Detecting and removing byte order marks (BOMs) from Unicode text files

Some Unicode-encoded text files have a byte order mark or BOM set.

Detecting and removing this mark before inputting the file to Matrix is recommended.

There are multiple ways of detecting and removing a BOM from a Unicode-encoded text file.

The specific actions for doing so change depending on the host operating system and end-user applications used.

The procedures below use two Unix-native shell utilities.

These utilities are included by default with macOS and virtually all Linux distributions.

These utilities are also included with the Windows Subsystem for Linux, which is freely-available from Microsoft.

Byte order marks

UTF-16 and UTF-32 are byte-ordering dependent when serializing text and the Unicode specification supports, but does not require, the setting of a byte order mark (BOM) string at the beginning of a text file.

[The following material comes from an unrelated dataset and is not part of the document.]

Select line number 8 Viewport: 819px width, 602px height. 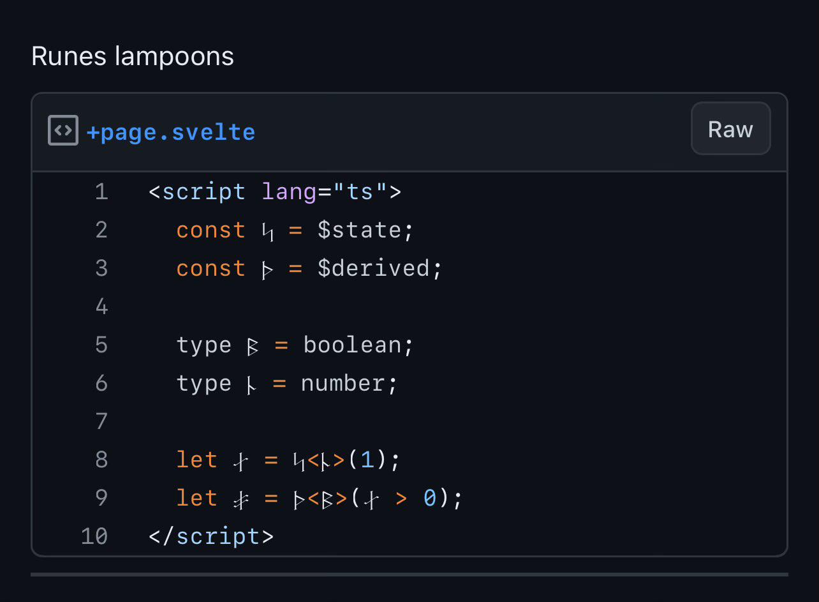(101, 460)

When set, this string consists of two code points:

  • U+FEFF zero width no-break space (byte order mark); or

  • U+FFFE (a noncharacter)

These two strings are mirror images of each other and, when set at the beginning of a file, they function to declare the byte ordering used in the file.

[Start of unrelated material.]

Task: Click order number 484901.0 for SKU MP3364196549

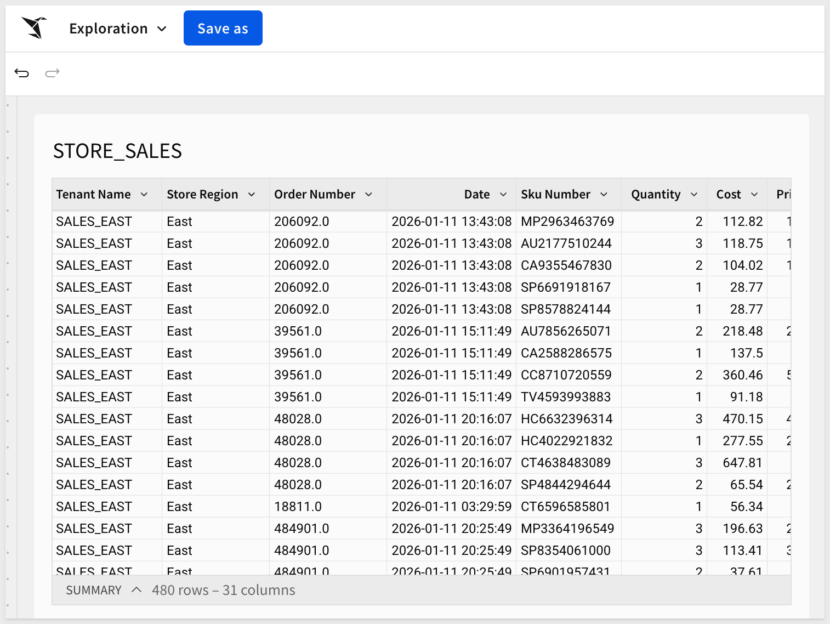Action: pyautogui.click(x=302, y=529)
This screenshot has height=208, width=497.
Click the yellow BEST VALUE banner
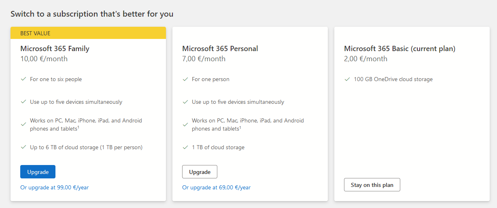point(88,33)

As noted, however, BOMs are not a required string. When Unicode-encoded text files are written out, most applications do not set a BOM string. And most applications do not expect the BOM string when parsing a Unicode-encoded text file.

In this regard, Matrix is in line with most applications.

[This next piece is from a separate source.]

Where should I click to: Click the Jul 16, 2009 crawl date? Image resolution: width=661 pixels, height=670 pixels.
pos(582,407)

Consequently, when a Unicode-encoded text file with a BOM is parsed by Matrix, the BOM string can affect the input.

For example, when a CSV file with a BOM is parsed, the first column of values may be either ignored or presented as empty values.

Detecting BOMs

BOMs do not present when a Unicode-encoded text file is opened in a text editor or text viewer and do not present when the file is sent to STD OUT.

For example, the output of the following command does not change whether the file has a BOM or not:

cat unicode-example-with-or-without-a-bom.csv

Instead, to check whether a BOM is present, use the file -k command.

If a file has a BOM, this fact is part of the data returned to STD OUT.

file -k unicode-example-with-bom.csv
unicode-example-with-bom.csv: CSV text
- , Unicode text, UTF-8 (with BOM) text, with CRLF line terminators

If a file does not have a BOM, this fact is (by omission) part of the data returned to STD OUT.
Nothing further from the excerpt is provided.